--- Start ---

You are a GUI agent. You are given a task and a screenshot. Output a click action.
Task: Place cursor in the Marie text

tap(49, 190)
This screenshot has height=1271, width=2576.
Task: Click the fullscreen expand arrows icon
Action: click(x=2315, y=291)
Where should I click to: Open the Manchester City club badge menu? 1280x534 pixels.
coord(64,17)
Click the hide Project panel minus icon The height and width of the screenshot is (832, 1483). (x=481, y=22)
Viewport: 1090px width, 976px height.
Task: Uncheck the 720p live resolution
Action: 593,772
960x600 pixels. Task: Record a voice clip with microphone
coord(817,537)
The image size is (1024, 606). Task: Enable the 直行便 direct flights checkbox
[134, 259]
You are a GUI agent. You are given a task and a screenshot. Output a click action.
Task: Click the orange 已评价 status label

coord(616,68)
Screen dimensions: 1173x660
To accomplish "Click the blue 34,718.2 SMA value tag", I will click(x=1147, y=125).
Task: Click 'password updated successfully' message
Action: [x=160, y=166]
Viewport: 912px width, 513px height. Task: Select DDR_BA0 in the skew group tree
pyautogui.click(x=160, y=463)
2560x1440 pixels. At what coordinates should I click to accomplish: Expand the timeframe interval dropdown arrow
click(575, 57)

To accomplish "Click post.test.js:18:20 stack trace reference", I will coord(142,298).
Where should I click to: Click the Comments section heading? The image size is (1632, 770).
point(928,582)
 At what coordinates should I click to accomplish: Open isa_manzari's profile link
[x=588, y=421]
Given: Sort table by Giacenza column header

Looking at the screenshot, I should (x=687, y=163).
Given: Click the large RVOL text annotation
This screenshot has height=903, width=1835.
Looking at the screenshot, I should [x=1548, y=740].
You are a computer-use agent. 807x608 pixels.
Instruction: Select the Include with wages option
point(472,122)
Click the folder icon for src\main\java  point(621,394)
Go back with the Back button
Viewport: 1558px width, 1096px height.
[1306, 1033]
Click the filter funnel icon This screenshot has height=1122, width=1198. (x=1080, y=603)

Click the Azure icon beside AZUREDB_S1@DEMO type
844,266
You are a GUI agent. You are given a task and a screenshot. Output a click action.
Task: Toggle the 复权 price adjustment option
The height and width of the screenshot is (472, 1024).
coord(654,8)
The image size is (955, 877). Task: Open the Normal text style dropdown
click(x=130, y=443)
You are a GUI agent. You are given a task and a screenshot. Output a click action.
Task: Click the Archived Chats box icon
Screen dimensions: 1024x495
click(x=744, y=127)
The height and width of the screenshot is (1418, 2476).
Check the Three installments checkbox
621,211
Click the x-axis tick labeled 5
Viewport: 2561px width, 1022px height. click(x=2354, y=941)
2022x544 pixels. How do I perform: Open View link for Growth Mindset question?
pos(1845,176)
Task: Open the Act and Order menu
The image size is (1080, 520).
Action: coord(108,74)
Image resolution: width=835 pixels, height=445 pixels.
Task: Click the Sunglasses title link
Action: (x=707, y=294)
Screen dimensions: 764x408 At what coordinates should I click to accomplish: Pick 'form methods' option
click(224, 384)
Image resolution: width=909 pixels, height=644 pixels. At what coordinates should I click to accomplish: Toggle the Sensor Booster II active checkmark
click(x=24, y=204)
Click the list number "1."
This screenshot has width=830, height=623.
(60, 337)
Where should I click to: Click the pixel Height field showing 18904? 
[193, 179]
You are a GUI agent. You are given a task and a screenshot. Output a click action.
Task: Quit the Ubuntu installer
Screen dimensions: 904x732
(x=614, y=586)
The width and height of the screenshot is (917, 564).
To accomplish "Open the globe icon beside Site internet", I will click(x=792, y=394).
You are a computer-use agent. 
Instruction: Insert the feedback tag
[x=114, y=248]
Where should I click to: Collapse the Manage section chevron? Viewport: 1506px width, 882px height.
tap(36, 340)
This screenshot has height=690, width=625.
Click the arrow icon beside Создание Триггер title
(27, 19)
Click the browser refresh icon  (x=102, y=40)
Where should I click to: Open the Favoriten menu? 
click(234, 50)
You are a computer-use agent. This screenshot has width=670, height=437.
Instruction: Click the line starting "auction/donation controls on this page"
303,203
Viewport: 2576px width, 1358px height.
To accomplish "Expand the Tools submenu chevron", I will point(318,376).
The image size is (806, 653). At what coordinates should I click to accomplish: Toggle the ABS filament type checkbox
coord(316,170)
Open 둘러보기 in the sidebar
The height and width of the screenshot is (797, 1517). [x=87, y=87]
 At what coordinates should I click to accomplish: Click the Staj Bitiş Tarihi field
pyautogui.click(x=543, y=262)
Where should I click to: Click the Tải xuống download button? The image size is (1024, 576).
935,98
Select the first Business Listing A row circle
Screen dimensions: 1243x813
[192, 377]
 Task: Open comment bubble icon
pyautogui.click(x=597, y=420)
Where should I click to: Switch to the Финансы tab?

--- End ---

### SHORT TASK
Reproduce verbatim the stretch of the records from their start through the line containing "coord(64,17)".

### WRITTEN RESPONSE
You are a GUI agent. You are given a task and a screenshot. Output a click action.
Task: Place cursor in the Marie text

tap(49, 190)
This screenshot has height=1271, width=2576.
Task: Click the fullscreen expand arrows icon
Action: click(x=2315, y=291)
Where should I click to: Open the Manchester City club badge menu? 1280x534 pixels.
coord(64,17)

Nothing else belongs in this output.